Most of us can identify with this aspect of tiny houses, and it’s true, in some circumstances living in a tiny house can be illegal. But there are a lot of good reasons beyond Civil disobedience for choosing extreme downsizing. There are also many people who are uncomfortable with the possibility that living in tiny houses might be illegal.

Jay does go on to describe some of the loopholes, like setting up tiny house communities on former mobile home park sites, where the zoning would permit tiny houses. But I wonder if these notable exceptions are overshadowed by his primary message.

I’m not knocking Jay for leading with his convictions – quite the opposite. But I wanted to emphasize that tiny houses can be legal to live in. The reason I’m taking a moment to point this out is that the number one question I hear is… where can I live legally in a tiny house? People want an affordable and legal tiny house option.

The problem is that tiny houses break many of the conventional rules for single family zoning. So if you were to ask your local building department for a permit to build a tiny 120 square foot dwelling on a permanent foundation, it’s likely that many changes to your design would be required including increasing the square footage.

This is not the case in all communities. Some places have far less restrictive rules, but determining which communities would allow tiny houses is as complex a puzzle as the diversity of the codes themselves.

The easiest way to avoid the building departments’ fees and regulations (typically speaking) is to build your tiny house on a trailer foundation. This was the loophole Jay used initially.

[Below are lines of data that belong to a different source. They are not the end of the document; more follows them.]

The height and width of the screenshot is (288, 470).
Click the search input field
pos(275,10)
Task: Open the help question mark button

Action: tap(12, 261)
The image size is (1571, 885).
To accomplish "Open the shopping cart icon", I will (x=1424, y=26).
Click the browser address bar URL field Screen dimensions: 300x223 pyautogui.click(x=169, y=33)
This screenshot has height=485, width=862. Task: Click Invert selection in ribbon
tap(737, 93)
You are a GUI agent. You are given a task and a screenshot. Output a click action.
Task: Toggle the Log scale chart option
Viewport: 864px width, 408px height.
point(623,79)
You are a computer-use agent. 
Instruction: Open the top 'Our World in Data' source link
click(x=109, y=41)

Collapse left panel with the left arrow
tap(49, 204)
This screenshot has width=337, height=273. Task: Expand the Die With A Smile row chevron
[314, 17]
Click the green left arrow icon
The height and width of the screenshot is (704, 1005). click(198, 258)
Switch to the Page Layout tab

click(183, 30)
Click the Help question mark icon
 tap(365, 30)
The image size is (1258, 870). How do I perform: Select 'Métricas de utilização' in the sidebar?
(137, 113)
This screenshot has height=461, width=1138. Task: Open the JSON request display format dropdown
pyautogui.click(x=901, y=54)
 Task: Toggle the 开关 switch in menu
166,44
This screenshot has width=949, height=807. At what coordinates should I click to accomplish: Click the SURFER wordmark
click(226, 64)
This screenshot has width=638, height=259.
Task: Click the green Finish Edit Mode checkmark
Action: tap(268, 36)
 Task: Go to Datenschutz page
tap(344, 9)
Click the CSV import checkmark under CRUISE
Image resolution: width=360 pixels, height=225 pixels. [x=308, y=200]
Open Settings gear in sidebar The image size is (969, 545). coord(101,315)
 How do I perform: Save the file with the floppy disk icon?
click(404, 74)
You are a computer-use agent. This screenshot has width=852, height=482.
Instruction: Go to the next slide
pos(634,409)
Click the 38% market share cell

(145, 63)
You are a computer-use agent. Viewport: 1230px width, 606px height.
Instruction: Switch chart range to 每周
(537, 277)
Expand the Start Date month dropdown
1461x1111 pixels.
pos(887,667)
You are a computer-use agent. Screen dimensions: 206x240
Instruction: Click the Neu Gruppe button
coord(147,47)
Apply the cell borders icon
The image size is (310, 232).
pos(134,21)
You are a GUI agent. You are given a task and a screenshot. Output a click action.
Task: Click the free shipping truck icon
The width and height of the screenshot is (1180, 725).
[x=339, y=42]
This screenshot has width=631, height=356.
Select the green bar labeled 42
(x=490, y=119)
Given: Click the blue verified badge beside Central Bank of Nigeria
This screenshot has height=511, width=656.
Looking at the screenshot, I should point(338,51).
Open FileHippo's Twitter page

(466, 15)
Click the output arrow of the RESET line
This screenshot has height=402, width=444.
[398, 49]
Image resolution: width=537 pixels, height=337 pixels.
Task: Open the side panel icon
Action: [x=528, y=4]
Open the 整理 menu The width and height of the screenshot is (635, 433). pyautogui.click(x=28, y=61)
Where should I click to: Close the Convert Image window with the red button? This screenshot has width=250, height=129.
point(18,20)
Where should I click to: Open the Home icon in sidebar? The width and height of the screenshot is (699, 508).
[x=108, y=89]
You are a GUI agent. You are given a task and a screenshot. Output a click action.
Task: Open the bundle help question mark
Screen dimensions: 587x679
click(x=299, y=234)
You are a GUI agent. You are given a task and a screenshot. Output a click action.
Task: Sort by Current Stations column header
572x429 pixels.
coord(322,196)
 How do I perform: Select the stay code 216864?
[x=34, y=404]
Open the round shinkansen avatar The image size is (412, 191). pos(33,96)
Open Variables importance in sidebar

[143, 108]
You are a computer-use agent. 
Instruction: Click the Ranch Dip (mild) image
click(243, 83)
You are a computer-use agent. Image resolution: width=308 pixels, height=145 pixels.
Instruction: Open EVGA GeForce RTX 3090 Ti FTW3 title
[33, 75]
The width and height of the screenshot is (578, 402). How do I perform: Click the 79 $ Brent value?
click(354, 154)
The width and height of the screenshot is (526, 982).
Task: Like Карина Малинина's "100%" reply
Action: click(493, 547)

The trailer typically puts the house in a category not covered by building departments – and under the much less restrictive governance of the highway departments.

So if you like the Civil disobedience aspect – more power to you. If you’re uncomfortable with breaking laws there are plenty of legal loopholes for you to work within. At the end of the day those looking for solutions will succeed and those looking for obstacles will stumble and fail.

For more ideas about where you can live legally in tiny houses read my post titled, Locating Land for Tiny Houses.

If you’re like to learn more about Jay Shafer visit the Tumbleweed Tiny House Company website.

Here is the interview with Jay Shafer.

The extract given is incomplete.